● **Text to read**
I am kinda surprised that most of the plumbers who replied to this thread so far said they would go in to a home when the HO isn't there. Our policy is that an adult must be present. And prferably the HO. I don't want to lose a good client because the HO's pet knocked over a lamp or something in a room that I'm not supposed to be in or any one of a million other things that can happen that I could get blamed for. Usually with a quick explanation to the client they agree and make other arrangements. Very rarely does it ever become an issue.

As a side note, I am surprised how many parents offer to leave their minor child at home to deal with a service provider who they have never even met. I have had clients tell me to go to their house and deal with a kid who is younger than I would even leave alone with out supervision.


----------



## Optimus Primer (May 20, 2009)

● **Source excerpt**
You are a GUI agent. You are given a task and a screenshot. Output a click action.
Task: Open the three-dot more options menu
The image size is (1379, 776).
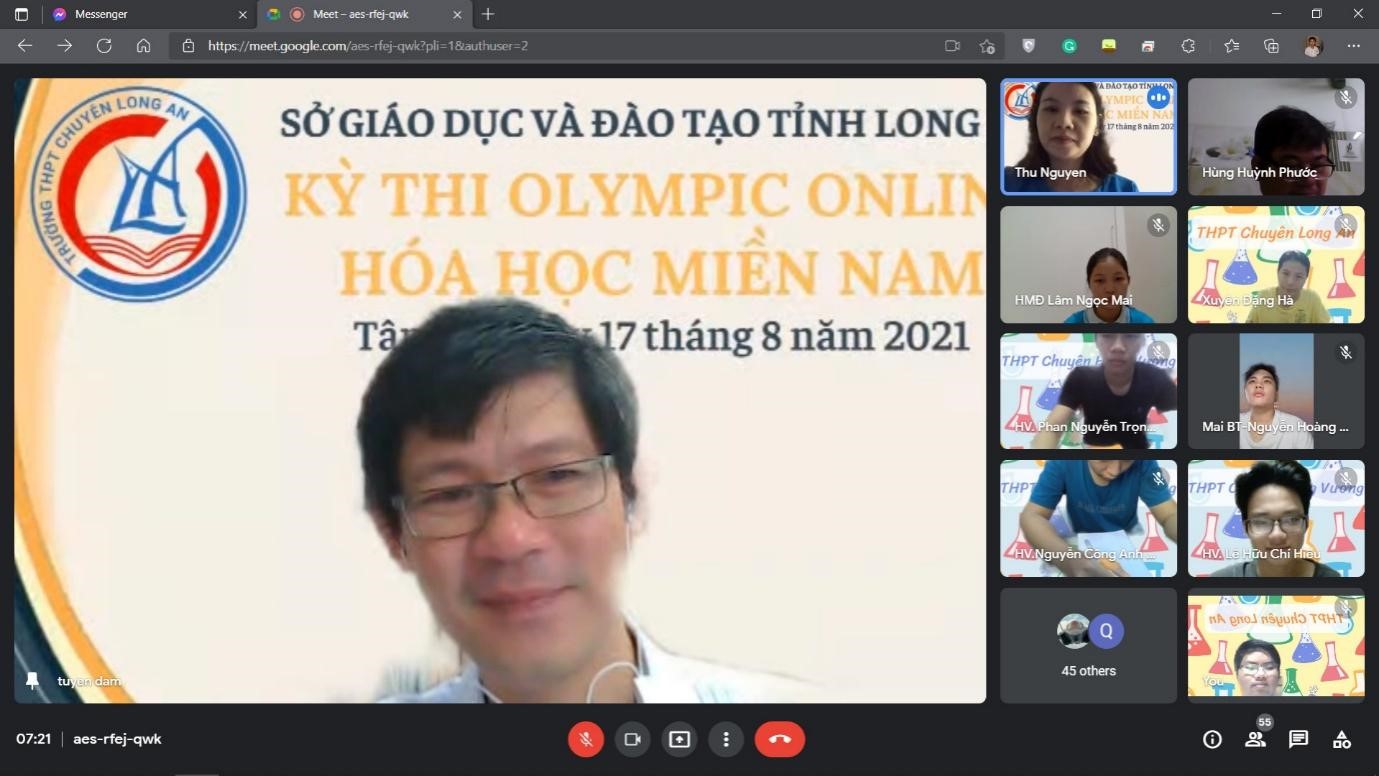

● **What this task involves**
Write the next part of the forum discussion about plumbers working in homes when the homeowner isn't there, starting right after the closing heading.

● **Reply**
I had a cable guy come to my house. He needed to replace the hd box in my room. My dad was here. I have rheumatoid arthritis so I take pain killers. I had an oxycontin bottle but I put a different drug in it. I marked the bottle with a pen and mark the shelf I had it on with a pen and lined up the marks. I counted how many pills were in the bottle. When I came home I looked at the bottle and it was moved so I counted them and 5 pills were missing. Didn't complain cuz one side effect of the was major sh*ts. So I figured he suffered enough. That's why I quit takin it.


----------



## ROCKSTARPLUMBER (Dec 14, 2008)

house plumber said:


> I had a cable guy come to my house. He needed to replace the hd box in my room. My dad was here. I have rheumatoid arthritis so I take pain killers. I had an oxycontin bottle but I put a different drug in it. I marked the bottle with a pen and mark the shelf I had it on with a pen and lined up the marks. I counted how many pills were in the bottle. When I came home I looked at the bottle and it was moved so I counted them and 5 pills were missing. Didn't complain cuz one side effect of the was major sh*ts. So I figured he suffered enough. That's why I quit takin it.


Nice.:laughing:


----------



## M5Plumb (Oct 2, 2008)

Good call, I too have run into a similar situation, I told the home owner, I cannot do the work unless an adult is home. No if's, and's or but's.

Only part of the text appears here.